The Five Most Expensive N64 Games of All-Time

The N64 started up in the September of 1996. For the better half of a decade, it held its own against both the Sega Saturn and the Sony PlayStation, with the result that by the time that it had come to a conclusion in the early 2000s, it had seen hundreds and hundreds of games made for it. With that said, some of these N64 games are much more expensive than others, whether because of low numbers, high interest, or in most cases, a combination of both. Here are five of the most expensive N64 games that can be found out there:

ClayFighter Sculptor’s Cut – $300

Once upon a time, Interplay was a colossus in the video game industry that was responsible for a number of famous franchises such as Baldur’s Gate, Earthworm Jim, and Fallout. One of its franchises was ClayFighter, which started out as a claymation-style parody of Street Fighter with a circus-themed sense of humor. ClayFighter 63 1/3 met with a less than enthusiastic response for the N64 consumer base, but that didn’t stop Blockbuster from securing a rental exclusive called ClayFighter Sculptor’s Cut, which boasted four more characters as well as a fair amount of other new content.

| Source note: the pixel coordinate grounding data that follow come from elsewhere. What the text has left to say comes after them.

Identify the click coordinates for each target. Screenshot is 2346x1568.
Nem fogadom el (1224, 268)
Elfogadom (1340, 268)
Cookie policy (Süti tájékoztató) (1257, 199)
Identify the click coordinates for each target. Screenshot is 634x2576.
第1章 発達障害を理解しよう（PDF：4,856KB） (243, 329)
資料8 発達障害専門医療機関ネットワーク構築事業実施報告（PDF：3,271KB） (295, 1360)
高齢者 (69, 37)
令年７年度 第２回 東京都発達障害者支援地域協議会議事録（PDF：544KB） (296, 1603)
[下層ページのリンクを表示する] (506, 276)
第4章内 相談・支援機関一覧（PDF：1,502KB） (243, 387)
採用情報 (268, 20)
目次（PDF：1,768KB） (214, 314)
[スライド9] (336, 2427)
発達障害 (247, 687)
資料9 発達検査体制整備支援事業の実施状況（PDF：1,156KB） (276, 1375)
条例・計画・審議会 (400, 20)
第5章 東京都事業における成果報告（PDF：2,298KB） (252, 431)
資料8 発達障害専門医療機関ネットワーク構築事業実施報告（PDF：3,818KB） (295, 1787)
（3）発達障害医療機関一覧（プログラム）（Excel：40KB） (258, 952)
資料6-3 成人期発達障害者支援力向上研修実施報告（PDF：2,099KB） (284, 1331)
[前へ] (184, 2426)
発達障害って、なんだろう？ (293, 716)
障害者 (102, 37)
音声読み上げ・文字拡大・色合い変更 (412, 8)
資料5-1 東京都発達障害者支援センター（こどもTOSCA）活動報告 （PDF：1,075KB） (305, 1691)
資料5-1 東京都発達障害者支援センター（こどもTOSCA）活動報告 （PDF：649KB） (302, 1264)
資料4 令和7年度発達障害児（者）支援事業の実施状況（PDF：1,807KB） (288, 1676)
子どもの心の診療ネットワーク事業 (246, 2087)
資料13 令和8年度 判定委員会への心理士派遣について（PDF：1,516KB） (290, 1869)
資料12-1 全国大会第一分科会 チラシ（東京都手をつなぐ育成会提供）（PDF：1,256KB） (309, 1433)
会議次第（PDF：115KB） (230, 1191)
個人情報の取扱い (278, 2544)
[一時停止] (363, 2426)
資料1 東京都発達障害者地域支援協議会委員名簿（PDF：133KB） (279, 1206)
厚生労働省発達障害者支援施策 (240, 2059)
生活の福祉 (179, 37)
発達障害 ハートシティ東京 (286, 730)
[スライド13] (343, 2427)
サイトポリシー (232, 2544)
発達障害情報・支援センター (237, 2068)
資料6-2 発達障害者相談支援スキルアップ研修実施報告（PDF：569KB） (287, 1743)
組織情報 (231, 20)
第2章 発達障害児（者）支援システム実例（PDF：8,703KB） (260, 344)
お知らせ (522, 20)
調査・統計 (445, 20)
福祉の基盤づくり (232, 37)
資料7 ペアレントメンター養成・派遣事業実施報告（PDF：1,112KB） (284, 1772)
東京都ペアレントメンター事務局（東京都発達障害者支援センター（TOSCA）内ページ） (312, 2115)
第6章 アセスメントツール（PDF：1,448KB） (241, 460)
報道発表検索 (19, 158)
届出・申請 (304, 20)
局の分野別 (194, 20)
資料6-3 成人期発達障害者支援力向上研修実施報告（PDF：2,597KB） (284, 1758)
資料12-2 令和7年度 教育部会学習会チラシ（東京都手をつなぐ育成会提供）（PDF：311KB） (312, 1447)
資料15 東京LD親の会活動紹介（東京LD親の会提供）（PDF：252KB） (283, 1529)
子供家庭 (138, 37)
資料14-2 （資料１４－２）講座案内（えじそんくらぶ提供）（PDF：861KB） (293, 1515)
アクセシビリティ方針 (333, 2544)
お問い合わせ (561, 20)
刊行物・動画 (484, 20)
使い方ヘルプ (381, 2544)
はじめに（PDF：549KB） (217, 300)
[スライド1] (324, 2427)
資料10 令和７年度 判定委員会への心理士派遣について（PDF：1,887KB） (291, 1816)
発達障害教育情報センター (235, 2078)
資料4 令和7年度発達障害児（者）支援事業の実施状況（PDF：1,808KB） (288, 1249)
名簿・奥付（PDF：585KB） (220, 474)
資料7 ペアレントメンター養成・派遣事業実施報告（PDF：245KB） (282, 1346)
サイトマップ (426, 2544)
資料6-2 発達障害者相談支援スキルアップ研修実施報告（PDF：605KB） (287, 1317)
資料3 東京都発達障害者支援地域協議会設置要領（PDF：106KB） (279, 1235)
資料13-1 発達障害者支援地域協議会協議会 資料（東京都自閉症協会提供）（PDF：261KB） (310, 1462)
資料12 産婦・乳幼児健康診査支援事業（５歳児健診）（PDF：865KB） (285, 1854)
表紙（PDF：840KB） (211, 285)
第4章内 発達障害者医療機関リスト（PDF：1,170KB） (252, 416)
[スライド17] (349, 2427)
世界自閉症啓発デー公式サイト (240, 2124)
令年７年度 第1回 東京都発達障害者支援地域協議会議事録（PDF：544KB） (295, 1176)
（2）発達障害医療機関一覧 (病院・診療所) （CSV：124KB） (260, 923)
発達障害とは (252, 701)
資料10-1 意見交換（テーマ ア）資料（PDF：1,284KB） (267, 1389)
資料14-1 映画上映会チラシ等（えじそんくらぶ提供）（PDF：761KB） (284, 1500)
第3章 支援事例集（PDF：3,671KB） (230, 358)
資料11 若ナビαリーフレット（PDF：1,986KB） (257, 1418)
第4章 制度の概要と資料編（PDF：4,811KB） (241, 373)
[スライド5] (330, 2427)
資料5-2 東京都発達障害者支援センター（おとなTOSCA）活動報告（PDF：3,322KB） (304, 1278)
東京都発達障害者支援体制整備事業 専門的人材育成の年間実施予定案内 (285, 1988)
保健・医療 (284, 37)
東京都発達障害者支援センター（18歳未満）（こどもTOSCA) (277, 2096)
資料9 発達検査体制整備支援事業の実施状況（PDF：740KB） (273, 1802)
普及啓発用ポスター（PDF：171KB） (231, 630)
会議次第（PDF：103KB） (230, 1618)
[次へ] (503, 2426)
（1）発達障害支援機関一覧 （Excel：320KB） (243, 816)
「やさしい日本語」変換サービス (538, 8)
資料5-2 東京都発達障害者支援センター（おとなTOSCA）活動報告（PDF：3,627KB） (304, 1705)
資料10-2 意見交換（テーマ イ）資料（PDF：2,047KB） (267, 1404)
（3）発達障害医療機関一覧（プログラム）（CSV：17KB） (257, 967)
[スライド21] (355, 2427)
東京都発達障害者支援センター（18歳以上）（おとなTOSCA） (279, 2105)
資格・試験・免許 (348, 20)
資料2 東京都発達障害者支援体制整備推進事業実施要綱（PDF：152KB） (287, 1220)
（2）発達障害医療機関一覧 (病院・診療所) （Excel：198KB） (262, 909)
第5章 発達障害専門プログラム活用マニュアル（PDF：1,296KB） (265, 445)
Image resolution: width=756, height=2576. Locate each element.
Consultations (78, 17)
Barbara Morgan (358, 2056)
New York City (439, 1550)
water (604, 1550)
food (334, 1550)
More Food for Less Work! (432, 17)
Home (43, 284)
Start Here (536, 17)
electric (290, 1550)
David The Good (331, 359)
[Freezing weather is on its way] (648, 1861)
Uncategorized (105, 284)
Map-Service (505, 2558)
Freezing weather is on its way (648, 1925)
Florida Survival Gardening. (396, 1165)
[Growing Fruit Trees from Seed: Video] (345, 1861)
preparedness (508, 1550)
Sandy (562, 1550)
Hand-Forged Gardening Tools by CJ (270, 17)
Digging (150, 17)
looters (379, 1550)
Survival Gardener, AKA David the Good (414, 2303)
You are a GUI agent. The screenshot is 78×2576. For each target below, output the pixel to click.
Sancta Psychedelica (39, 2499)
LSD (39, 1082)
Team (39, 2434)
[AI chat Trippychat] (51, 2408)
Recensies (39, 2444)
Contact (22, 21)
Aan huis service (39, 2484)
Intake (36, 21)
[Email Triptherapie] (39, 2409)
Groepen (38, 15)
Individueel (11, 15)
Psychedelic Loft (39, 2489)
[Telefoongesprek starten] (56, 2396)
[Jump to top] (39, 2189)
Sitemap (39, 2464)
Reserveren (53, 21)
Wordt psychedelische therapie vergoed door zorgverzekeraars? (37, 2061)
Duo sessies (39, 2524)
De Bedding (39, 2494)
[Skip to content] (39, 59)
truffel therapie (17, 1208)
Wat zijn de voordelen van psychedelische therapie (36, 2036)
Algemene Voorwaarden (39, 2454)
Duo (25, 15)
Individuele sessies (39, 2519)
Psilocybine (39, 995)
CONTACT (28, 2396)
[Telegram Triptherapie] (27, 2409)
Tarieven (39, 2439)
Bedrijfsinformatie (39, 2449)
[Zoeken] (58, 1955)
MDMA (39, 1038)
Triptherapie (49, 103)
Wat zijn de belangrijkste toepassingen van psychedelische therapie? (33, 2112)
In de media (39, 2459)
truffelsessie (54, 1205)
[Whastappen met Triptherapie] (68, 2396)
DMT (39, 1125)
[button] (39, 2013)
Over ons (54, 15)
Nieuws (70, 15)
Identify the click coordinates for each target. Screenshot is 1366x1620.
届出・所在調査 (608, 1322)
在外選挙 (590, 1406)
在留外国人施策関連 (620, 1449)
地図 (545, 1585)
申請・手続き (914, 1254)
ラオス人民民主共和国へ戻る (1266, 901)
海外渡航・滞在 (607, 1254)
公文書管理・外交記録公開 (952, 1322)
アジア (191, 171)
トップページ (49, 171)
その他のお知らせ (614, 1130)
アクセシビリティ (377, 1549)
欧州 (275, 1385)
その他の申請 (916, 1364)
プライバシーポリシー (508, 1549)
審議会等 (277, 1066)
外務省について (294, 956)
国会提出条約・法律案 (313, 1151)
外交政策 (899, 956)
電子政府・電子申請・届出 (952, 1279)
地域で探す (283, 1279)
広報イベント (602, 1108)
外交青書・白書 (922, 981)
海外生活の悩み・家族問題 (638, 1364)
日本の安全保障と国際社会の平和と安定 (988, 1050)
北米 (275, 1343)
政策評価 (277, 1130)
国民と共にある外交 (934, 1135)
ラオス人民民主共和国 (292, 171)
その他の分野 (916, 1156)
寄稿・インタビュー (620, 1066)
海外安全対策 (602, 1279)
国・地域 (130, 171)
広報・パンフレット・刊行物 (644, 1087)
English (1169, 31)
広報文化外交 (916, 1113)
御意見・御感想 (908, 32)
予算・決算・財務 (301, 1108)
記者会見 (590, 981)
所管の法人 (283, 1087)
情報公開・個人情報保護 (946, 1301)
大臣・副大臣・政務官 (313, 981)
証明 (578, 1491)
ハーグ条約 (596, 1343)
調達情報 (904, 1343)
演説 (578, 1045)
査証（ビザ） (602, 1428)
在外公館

Eventually, those copies of ClayFighter Sculptor’s Cut were sold when Blockbuster stores closed down en masse, though there is such a small number of them that single copies can fetch more than $300 when put up for sale.

The Legend of Zelda: Majora’s Mask Adventure Set – $2,500

The Legend of Zelda games often get special editions, which makes sense because the franchise is so popular with the fans. However, some of these special editions are much more so than others, as shown by how the Adventure Set for The Legend of Zelda: Majora’s Mask has a value that some have estimated to be around $2,500. In part, this is because no more than 1,000 Adventure Sets were ever produced before being released in Europe and nowhere else in the world. However, it should also be noted that the Adventure Set boasts some other goodies besides the game, with examples ranging from a watch to a shirt. The set even came with a certificate of authenticity.

Turok Rage Wars Gray Version – $150

Turok Rage Wars had a game-breaking bug in its co-op mode that wasn’t detected before a huge number of units had been shipped out. As an apology, the creators declared that they would be willing to fix the problem so long as their players were willing to send in their copies. However, the interesting part is that while Turok Rage Wars was sold with a black casing, the fixed copies came back with gray casings. Ironically, said copies are now worth more than their counterparts, being able to fetch something along the lines of $150 because no one knows the exact number of them that can be found out there.

Wide-Boy 64 – $500

The Wide-Boy 64 wasn’t intended for consumer purchase. For those who are curious, it was supposed to let interested parties play Game Boy Color and Game Boy Advance games on a bigger screen, which helped to relieve eye strain in media figures who had to play them for hours and hours on end. There are rumors that Nintendo sold the Wide-Boy 64 to interested parties for $1,400, which is a staggering price even when one considers that most of the machinery that made it possible to run those games were crammed into the over-sized cartridge. However, whatever the truth of such claims, the Wide-Boy 64 can fetch more than $500 when put on the market in the present.

Yoshi’s Story “Not for Resale” Version – $1,000 or more

“Not for Resale” versions are just copies of games that are intended for either store display or some kind of internal use. As a result, their rarity as well as their exclusivity combine to make them popular with collectors, with the “Not for Resale” version of Yoshi’s Story being no exception to this rule. With that said, the “Not for Resale” version of Yoshi’s Story manages to stand out even among its counterparts with a $1,000+ value, which can be attributed to the fact that for some strange reason, the cartridge actually hosts a Japanese version of the game but won’t run on anything besides an American version of the N64.